Menkes Budi Sadikin Dorong PET Scan di RS Kemenkes Surabaya Terlayani dengan BPJS
- Rahmat Fajar
Surabaya, VIVA Jatim-Menteri Kesehatan Budi Gunadi Sadikin meresmikan PET Scan dan Radioterapi serta bedah jantung MICS dan perbaikan katup mitral, di RS Kemenkes Surabaya, Senin, 17 November 2025. Budi mendorong agar layanan PET Scan dan bedah jantung bisa melayani pasien BPJS di rumah sakit ini.
"Kalau layanan BPJS belum bisa," ujarnya.
Budi meyakini bahwa jika layanan ini juga terbuka untuk pasien BPJS, maka akan banyak yang memanfaatkannya. Karena saat ini saja di mana belum melayani BPJS, penggunanya sudah mencapai 66 pasien sejak dioperasikan pada September lalu.
PET Scan sendiri merupakan pemeriksaan radiologi dengan menggunakan radioaktif dosis rendah untuk menghasilkan gambar tiga dimensi dari aktivitas metabolisme tubuh secara real-time. Pemeriksaan dengan alat ini seringkali digunakan untuk mendeteksi beberapa penyakit di antaranya jantung.
Budi mengungkapkan nilai investasi dari alat ini sangat mahal.
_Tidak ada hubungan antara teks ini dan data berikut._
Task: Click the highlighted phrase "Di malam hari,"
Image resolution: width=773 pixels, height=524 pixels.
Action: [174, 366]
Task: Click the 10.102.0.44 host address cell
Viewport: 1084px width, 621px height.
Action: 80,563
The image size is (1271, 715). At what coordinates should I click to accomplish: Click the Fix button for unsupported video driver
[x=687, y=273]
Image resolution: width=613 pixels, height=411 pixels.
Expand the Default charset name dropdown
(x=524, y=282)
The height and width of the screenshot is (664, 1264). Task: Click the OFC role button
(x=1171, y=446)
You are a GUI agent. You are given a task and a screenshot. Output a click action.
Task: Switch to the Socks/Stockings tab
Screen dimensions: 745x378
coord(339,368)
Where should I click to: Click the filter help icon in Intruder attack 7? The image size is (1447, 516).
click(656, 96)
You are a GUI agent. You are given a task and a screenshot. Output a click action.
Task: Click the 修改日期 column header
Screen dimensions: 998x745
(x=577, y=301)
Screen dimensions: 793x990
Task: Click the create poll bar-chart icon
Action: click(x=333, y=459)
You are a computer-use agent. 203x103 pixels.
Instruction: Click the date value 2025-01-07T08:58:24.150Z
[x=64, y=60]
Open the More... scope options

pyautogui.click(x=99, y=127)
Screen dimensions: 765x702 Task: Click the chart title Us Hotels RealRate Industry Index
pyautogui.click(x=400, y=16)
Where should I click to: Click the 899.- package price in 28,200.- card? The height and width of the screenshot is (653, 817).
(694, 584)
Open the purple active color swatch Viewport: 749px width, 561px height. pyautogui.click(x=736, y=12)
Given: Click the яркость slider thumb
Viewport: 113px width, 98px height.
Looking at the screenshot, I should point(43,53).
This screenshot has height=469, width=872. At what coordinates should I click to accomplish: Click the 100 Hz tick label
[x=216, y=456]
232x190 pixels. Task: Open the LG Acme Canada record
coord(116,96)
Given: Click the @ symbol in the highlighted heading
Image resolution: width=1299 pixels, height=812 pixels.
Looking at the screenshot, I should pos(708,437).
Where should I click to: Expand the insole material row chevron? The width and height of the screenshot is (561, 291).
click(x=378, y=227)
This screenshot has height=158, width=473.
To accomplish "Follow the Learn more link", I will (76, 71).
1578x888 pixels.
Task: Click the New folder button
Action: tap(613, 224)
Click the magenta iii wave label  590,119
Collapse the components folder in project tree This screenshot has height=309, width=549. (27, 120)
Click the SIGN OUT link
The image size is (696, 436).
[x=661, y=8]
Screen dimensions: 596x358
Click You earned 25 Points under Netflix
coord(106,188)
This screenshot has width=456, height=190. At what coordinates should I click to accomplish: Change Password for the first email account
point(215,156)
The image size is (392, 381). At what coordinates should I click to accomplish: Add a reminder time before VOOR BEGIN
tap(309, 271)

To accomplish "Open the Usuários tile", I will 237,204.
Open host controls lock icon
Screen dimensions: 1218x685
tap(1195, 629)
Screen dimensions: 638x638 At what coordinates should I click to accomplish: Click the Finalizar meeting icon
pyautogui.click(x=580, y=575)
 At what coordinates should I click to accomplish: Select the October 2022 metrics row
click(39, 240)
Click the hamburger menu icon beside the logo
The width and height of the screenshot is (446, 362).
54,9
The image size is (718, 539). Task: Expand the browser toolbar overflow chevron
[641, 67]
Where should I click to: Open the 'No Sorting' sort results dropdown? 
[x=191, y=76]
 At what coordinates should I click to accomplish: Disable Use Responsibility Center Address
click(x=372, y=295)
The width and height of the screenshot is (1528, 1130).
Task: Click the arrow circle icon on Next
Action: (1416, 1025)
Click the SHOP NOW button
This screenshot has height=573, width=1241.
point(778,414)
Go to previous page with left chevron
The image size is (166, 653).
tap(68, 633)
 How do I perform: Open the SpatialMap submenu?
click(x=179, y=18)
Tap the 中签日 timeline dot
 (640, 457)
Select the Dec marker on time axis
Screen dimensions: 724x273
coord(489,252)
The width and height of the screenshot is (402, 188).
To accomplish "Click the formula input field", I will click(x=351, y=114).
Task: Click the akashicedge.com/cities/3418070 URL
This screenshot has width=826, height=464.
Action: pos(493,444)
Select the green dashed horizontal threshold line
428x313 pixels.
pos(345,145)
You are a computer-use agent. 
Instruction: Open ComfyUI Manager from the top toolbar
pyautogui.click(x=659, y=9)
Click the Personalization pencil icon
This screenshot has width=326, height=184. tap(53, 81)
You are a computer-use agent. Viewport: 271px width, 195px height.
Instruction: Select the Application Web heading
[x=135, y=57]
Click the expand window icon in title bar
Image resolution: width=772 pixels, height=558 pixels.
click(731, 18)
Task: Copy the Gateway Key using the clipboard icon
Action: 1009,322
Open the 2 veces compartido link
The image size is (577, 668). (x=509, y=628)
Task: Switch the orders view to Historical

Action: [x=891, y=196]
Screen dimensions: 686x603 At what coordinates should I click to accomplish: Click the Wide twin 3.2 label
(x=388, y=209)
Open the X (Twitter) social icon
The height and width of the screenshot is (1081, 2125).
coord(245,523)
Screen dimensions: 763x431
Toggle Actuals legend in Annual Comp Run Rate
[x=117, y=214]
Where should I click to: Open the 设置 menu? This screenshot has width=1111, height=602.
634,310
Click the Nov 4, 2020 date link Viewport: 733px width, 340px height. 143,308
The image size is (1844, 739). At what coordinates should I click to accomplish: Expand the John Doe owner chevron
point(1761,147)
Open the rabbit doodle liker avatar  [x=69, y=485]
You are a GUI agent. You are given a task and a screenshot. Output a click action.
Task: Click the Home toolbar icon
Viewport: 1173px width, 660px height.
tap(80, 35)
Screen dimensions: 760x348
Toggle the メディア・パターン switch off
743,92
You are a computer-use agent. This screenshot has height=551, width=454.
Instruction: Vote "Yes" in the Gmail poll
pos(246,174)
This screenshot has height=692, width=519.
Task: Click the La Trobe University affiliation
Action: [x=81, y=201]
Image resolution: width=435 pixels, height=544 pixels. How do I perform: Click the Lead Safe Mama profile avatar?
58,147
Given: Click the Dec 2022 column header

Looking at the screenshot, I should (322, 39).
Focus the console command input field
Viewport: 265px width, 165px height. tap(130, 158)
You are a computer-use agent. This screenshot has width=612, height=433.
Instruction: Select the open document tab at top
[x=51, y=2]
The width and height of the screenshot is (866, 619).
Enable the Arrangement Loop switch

Sehingga perlu tahapan untuk bisa meletakkan alat ini di berbagai rumah sakit di Indonesia.
Ia mengatakan saat ini, PET Scan dan Radioterapi serta bedah jantung MICS serta perbaikan katup mitral belum ada di Indonesia Timur. Sehingga RS Kemenkes Surabaya ini akan menjadi rujukn bagi pasien dari wilayah Indonesia Timur.
Kendati demikian, Budi menegaskan pemerintah akan membuka layanan tersebut di daerah Indonesia. Sehingga bisa lebih terjangkau bagi masyarakat.
"Jadi gak usah jauh-jauh dirujuk ke sini," katanya.
Penyakit jantung, kata Budi, masih menjadi salah satu faktor tertinggi penyebab kematian. Dengan alat ini, diharapkan bisa tertangani lebih baik lagi.
Sementara itu, PLH Direktur Utama RS Kemenkes Surabaya, Dokter Martha Siahaan mengatakan saat ini tengah menunggu proses kerjasama untuk pembiayaan bagi pasien BPJS.
"Kalau pelayanan sebenarnya sudah siap," tuturnya.
Dokter Martha mengatakan peluncuran ini merupakan bentuk komitmen rumah sakit untuk memberikan layanan terbaik kepada pasien. Dengan alat berteknologi canggih, Dokter Martha berharap pasien bisa dengan cepat tertangani.